A medida foi definida pelo STF no dia 25 de março, quando os ministros decidiram, por unanimidade, que esses adicionais devem ser limitados a 35% do salário dos próprios ministros da Corte, referência para o teto. A decisão prevê aplicação imediata por tribunais e órgãos do Ministério Público em todo o país.
Segundo a Associação dos Magistrados Brasileiros (AMB), que formalizou o pedido, há dificuldades técnicas e operacionais para adequar os sistemas de pagamento no curto prazo. A entidade também argumenta que o acórdão do julgamento ainda não foi publicado, o que poderia gerar interpretações divergentes e prejuízos aos magistrados.

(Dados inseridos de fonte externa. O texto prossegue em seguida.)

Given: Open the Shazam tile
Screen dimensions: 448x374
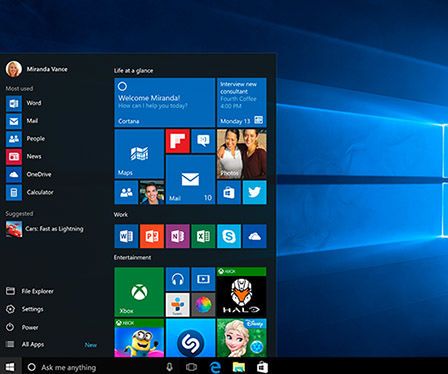Looking at the screenshot, I should (190, 338).
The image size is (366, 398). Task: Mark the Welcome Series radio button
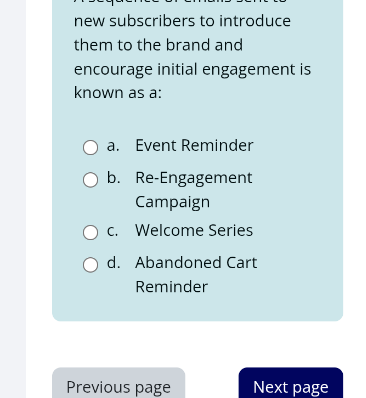pos(90,232)
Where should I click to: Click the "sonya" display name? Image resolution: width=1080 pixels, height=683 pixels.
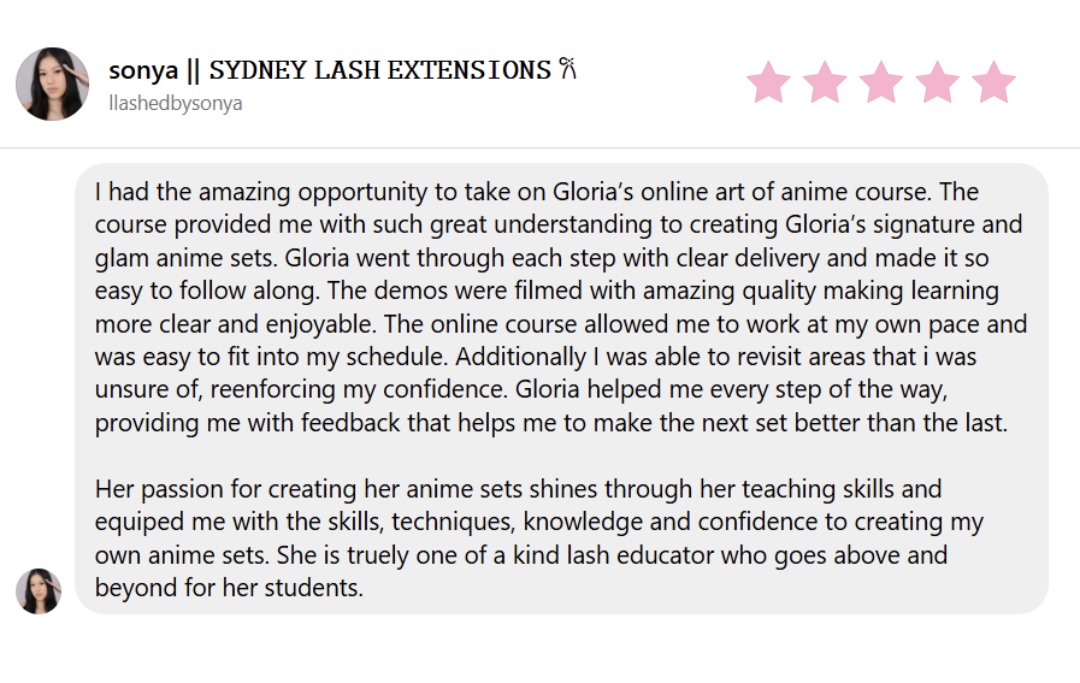pos(142,71)
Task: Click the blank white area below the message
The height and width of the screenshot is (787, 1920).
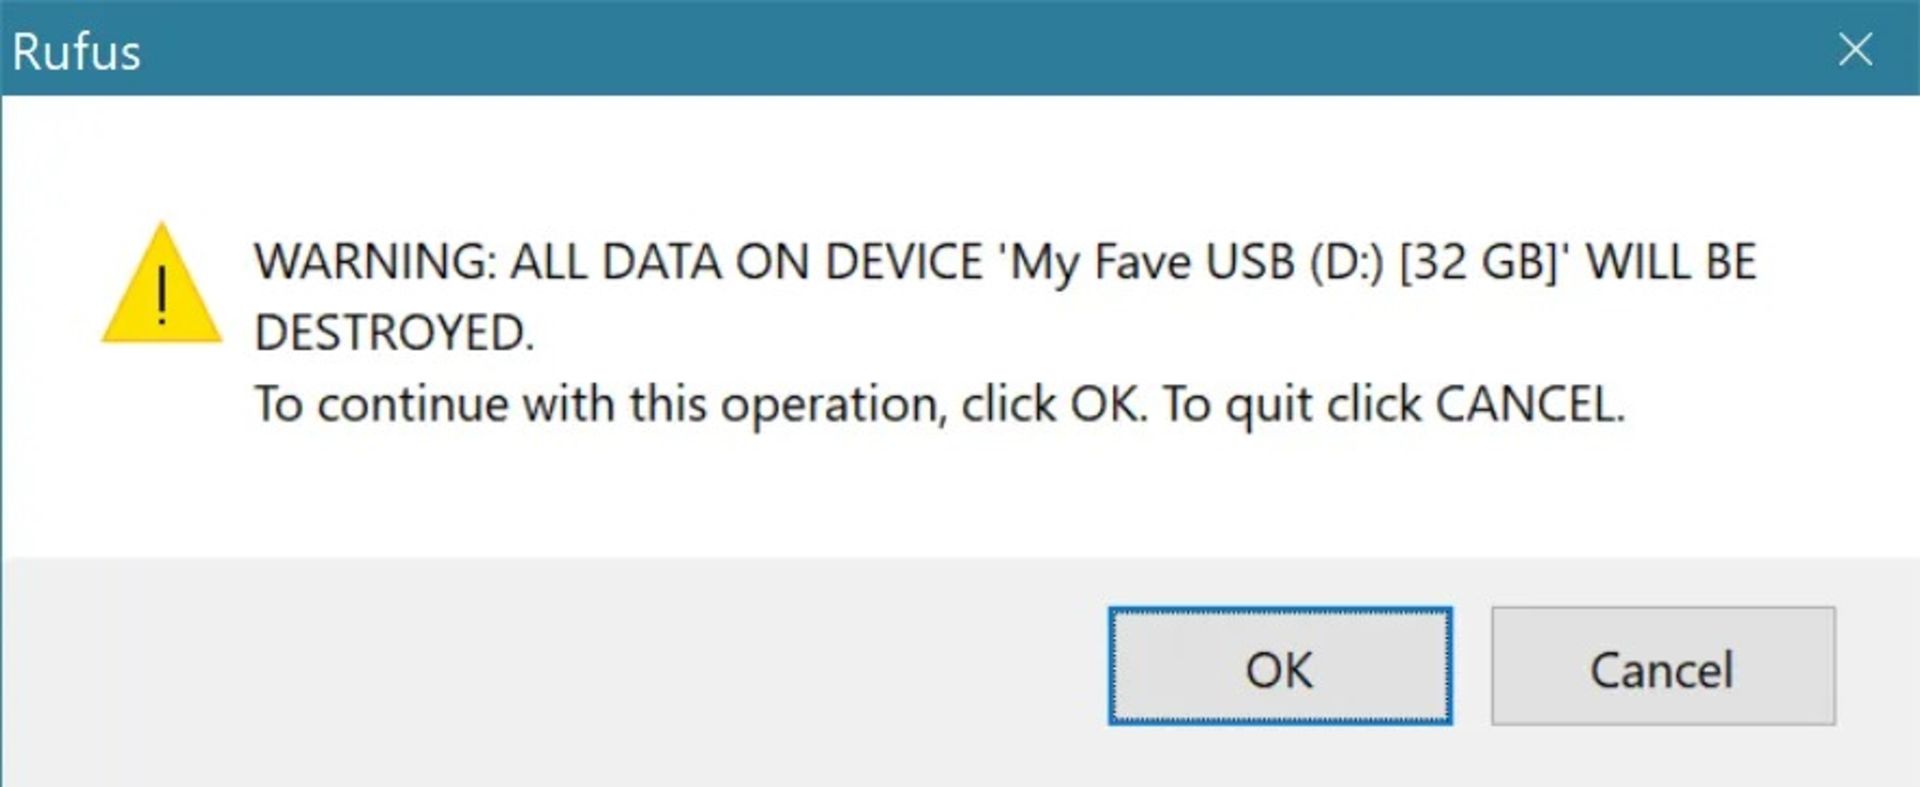Action: point(960,497)
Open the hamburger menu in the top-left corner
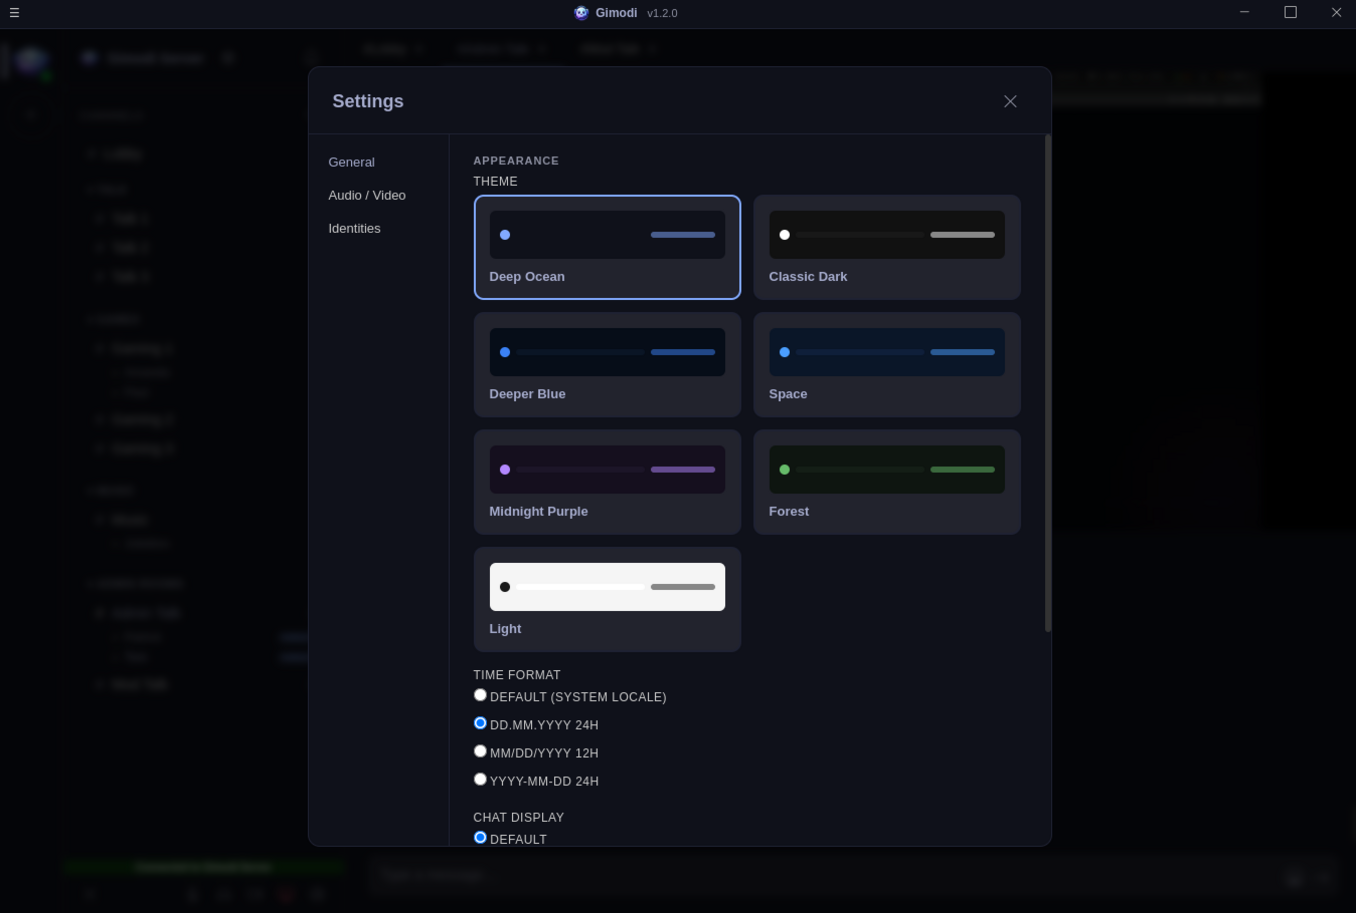The height and width of the screenshot is (913, 1356). tap(14, 13)

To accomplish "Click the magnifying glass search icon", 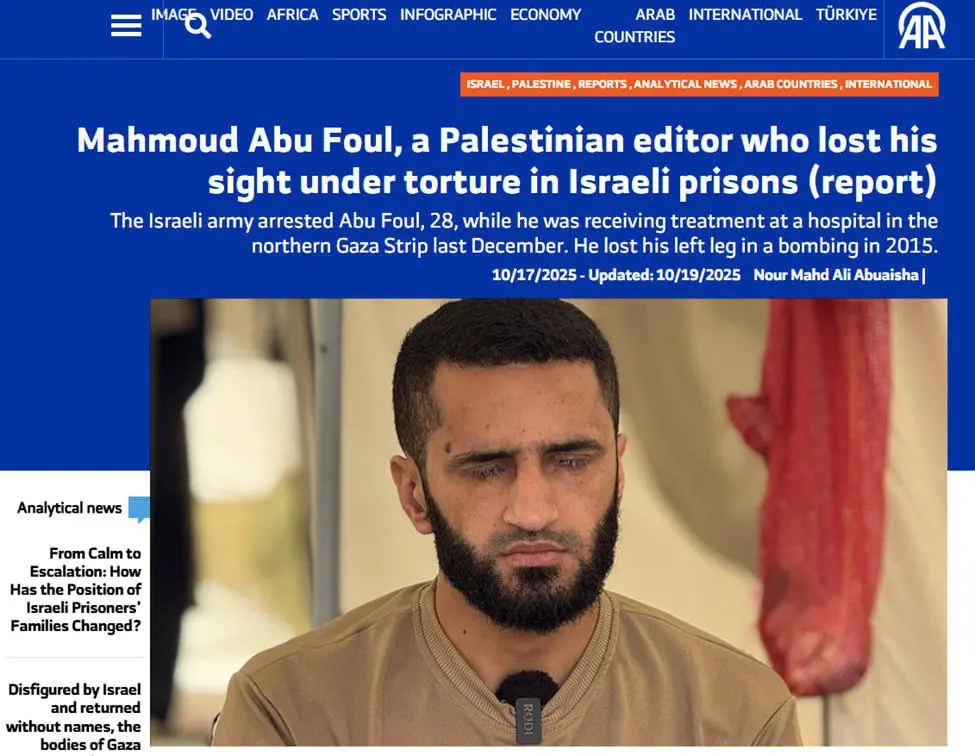I will coord(198,26).
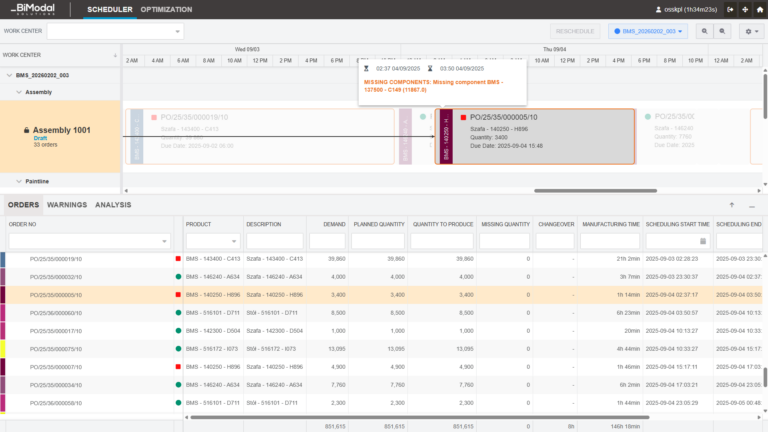Open the gear settings dropdown
The image size is (768, 432).
click(751, 31)
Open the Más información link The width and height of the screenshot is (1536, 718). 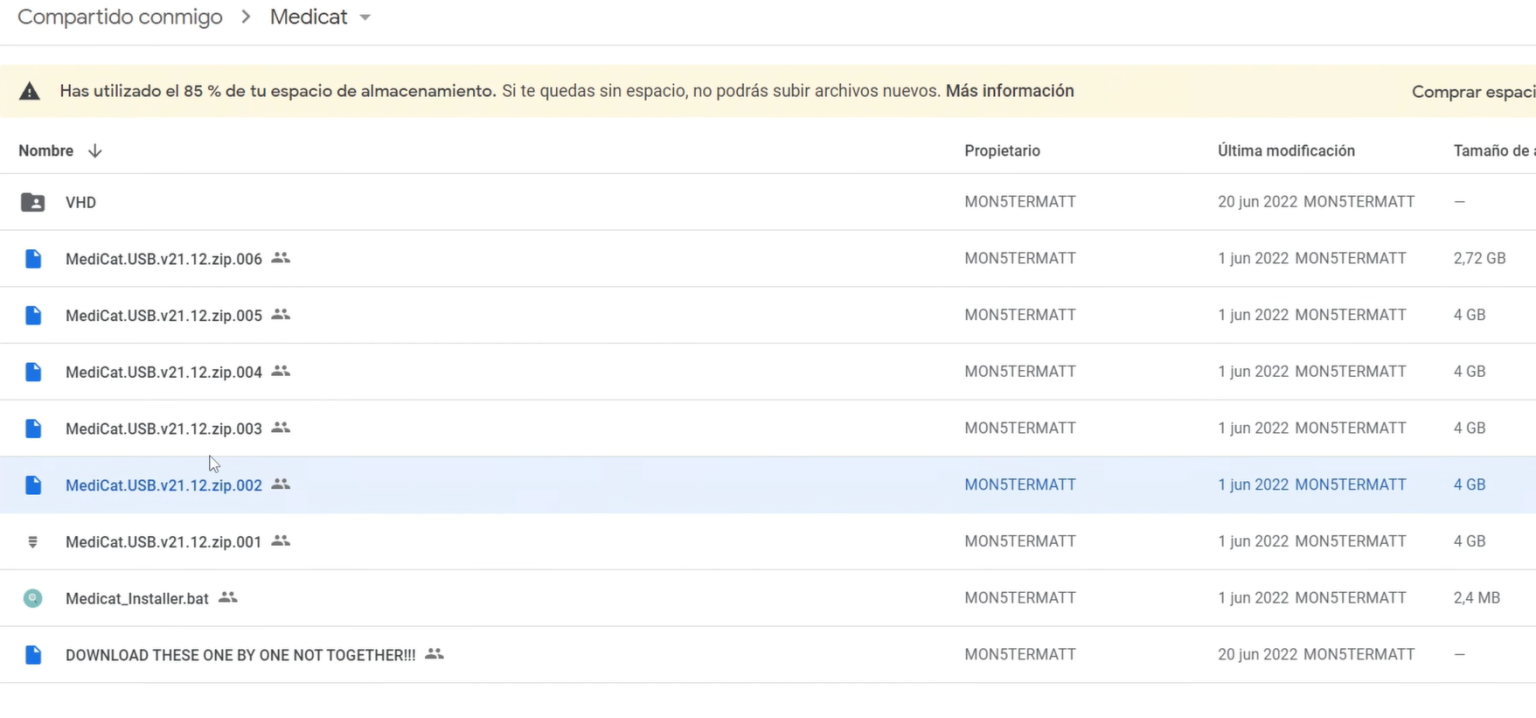pos(1009,90)
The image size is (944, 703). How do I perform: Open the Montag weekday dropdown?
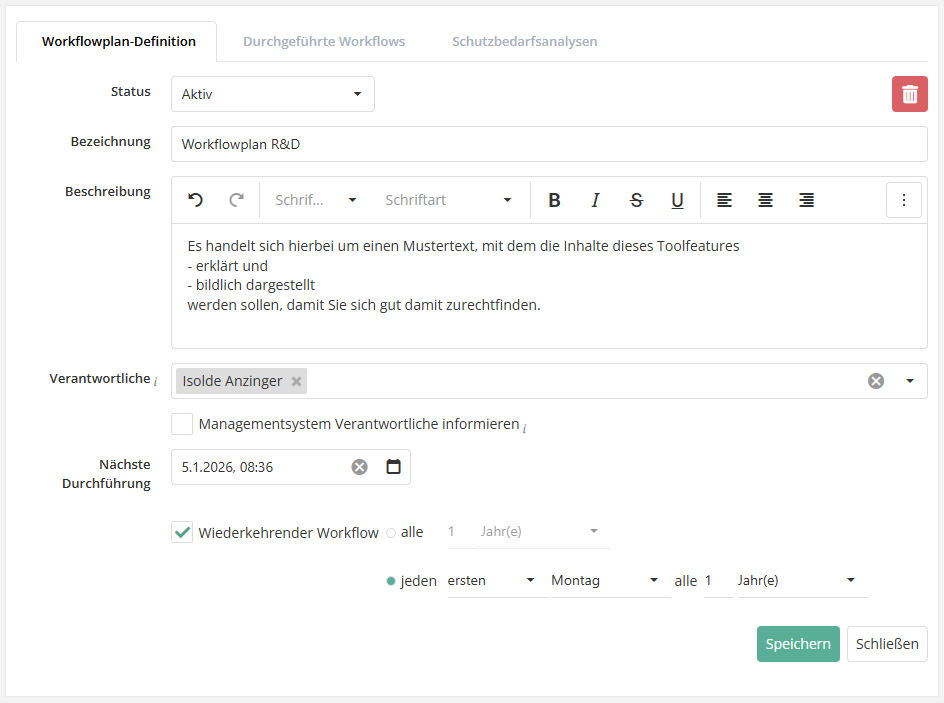605,580
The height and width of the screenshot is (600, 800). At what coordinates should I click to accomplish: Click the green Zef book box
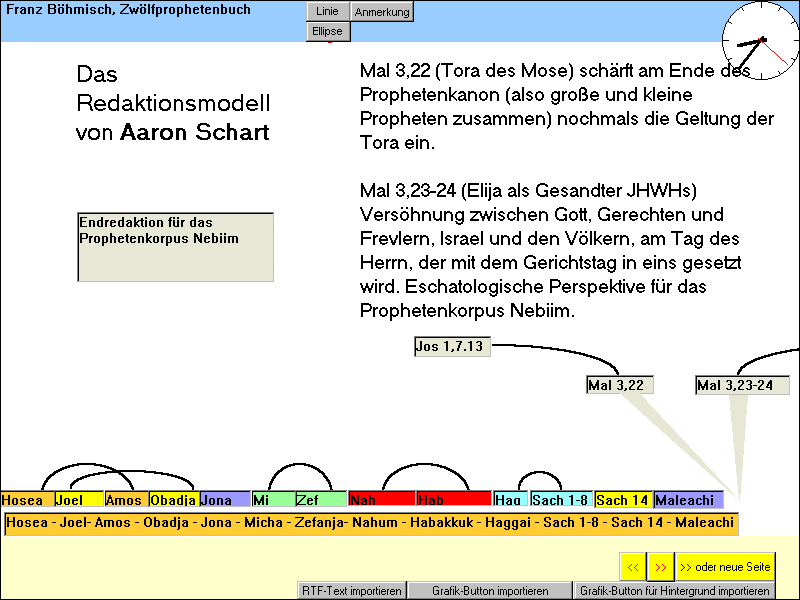point(321,499)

“A aplicação imediata, sem a devida clareza sobre os parâmetros, pode levar a distorções e insegurança jurídica”, afirmou a associação em manifestação encaminhada ao Supremo.
Na prática, apesar da limitação estabelecida, a decisão do STF mantém a possibilidade de remunerações acima do teto constitucional. Com a soma dos benefícios, os rendimentos podem chegar a cerca de R$ 62,5 mil mensais. Em casos de final de carreira, com adicionais como o auxílio por tempo de serviço, os valores podem alcançar até R$ 78,8 mil.
O pedido das entidades prevê que o novo prazo passe a contar a partir da análise de eventuais recursos sobre a decisão. Até lá, o cenário segue de transição, com tribunais avaliando como implementar as mudanças dentro das regras definidas pela Corte.